If you are one of the many (unbelievably) that think building the application is the hard part, that sales and marketing are not important or that the app stores themselves offer the best awareness-making for your app then this list is for you. I say this with certainty that marketing is more than 99% of the effort that goes into application development for mobile devices.
So here, without further delay, are the first 5 things you can do to help market your app — beyond just putting in the App Stores and hoping.
- Create a web site
I know, old school but absolutely necessary. If you don’t have a site that clearly articulates the reason for someone to drop some cash or to instill confidence, people will be reluctant to buy your product. A few more hints: Always include a way for someone to get help/support for technical issues – and be RESPONSIVE. Always include a demo movie or tutorial on the site to show what it is like to maneuver within your product. Always have plenty of screen shots to showcase the product. Always include testimonials from actual users — if you don’t have any, use the App Store comments/feedback (as long as it is good) and NEVER just stream the feedback from the various stores to your website without vetting them first. Bad reviews don’t help and there are bound to be some. Some great examples are PumpOne’s Fitness Builder website and Zeebu Mobile’s BabyGo! site.
- Start listening to your potential customers
Set up an RSS reader account (such as Google Reader) and search for key terms that describe your product, describe the pain of your customer or even your competitors product. Searches should be in Google, Google news, Google blog search and Twitter. Monitor this daily and start engaging with the conversations that are going on around you. You need to be a part of it through Facebook, Twitter and the blog world.
- Engage with the influencers
I do think you need to submit your application to as many review sites as possible but that is an ongoing and never-ending process. While that continues, I would suggest you find the key 10 — those in the media, be they bloggers, video bloggers (hint), podcasts or print folk — and start engaging with them. If they cover the space your app targets and you follow them then you know they can have a big impact on awareness for your application.

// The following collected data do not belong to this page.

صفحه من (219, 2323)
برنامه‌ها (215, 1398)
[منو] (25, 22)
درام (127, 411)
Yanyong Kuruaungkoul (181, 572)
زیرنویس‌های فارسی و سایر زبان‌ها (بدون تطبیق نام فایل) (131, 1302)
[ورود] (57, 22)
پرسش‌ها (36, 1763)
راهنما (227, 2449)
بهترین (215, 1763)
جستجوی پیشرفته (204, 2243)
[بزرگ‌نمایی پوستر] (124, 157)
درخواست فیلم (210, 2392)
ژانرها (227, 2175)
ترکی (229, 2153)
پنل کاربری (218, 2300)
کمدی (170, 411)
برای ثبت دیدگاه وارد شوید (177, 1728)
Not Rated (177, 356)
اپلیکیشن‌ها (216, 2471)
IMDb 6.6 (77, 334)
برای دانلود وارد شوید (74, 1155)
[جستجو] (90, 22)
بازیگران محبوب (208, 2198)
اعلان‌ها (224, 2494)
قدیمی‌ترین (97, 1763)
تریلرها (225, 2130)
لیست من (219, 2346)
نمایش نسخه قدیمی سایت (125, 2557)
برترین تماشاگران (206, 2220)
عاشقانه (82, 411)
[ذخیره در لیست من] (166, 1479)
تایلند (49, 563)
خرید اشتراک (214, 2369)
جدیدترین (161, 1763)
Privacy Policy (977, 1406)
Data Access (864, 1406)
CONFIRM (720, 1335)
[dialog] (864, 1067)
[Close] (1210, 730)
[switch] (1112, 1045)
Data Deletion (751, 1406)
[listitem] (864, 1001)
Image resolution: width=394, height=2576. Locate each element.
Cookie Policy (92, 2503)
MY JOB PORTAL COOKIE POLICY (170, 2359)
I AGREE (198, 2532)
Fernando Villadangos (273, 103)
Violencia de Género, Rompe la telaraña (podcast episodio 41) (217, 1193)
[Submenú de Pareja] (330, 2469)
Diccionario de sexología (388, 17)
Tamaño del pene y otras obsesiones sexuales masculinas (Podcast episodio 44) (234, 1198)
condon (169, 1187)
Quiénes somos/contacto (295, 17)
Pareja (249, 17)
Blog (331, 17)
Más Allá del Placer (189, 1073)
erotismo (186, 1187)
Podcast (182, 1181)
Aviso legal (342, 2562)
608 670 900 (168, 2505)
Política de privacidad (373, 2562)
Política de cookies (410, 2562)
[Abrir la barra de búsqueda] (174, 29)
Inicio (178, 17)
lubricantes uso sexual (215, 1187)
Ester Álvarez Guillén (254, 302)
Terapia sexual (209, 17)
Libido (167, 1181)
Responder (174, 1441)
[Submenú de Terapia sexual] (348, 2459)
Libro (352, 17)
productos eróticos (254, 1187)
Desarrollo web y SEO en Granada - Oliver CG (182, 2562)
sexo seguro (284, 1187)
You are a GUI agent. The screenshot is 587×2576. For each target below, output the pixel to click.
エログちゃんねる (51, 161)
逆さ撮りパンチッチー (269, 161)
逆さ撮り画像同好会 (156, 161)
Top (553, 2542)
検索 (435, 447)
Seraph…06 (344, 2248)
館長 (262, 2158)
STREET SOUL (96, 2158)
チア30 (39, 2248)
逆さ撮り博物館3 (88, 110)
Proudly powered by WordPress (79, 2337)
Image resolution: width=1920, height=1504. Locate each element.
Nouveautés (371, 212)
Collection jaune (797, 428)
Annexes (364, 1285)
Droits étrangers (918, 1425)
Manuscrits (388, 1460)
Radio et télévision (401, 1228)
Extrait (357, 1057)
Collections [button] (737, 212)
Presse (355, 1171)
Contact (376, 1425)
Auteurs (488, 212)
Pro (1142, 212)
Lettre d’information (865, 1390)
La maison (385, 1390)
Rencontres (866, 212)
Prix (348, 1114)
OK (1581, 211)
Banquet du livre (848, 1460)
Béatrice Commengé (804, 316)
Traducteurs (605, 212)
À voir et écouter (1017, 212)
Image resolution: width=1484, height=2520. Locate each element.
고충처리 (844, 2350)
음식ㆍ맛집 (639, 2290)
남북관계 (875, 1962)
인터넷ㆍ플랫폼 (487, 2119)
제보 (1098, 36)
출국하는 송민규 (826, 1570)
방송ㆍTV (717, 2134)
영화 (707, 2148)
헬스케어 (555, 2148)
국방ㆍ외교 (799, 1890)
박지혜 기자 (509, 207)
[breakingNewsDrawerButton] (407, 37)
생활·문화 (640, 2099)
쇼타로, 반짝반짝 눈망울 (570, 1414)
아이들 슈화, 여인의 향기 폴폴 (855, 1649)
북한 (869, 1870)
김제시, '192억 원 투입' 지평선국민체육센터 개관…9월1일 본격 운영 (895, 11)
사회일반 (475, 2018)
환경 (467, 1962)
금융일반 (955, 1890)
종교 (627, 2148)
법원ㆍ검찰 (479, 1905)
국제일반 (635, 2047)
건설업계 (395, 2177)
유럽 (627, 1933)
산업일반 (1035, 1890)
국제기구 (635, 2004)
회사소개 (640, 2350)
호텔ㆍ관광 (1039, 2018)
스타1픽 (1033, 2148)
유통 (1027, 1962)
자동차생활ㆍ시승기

- Market the story as well as the app
Huh? The app is only half the story, the development process, the highs and lows, the places it was built and the obstacles overcome make up the rest. Here’s a perfect example. A company I interviewed for UNTETHER.tv, Glitchsoft, are launching a bartending time management game and the lead developer’s story is as interesting as the game. He works, hard. He found investment from one of Canada’s ONLY billionaires (Terry Matthews). He credits Starbucks, ViaRail and various hockey arenas as the place he wrote the most code and, for good measure, had a management change about 6 weeks before launch. What’s your story? Use it.
- Write to be found
Opportunities abound to help your app be found and you should be using each and every one to their fullest. Write about the market your application targets — for your blog or someone else’s (preferably an influencer). Write your descriptions and keyword search terms for the application stores as though you were looking for your product, not as the developer. Create keyword-rich content for your website. Create a Twitter hashtag and use it on every tweet. The more ways to be found, the more terms that lead to your application, the higher the conversion.
These are just the basics and take time — I mean a lot of time — to get right but marketing is more important than the development of the product because this effort needs to sustained throughout the life of the product. Develop, deploy and develop the next product and relying on the marketing might of the stores rarely works — you have a greater chance of winning the lottery than being a featured AppStore app — so focus on building your brand at the same time as aiming for the panacea of mobile app awareness bliss.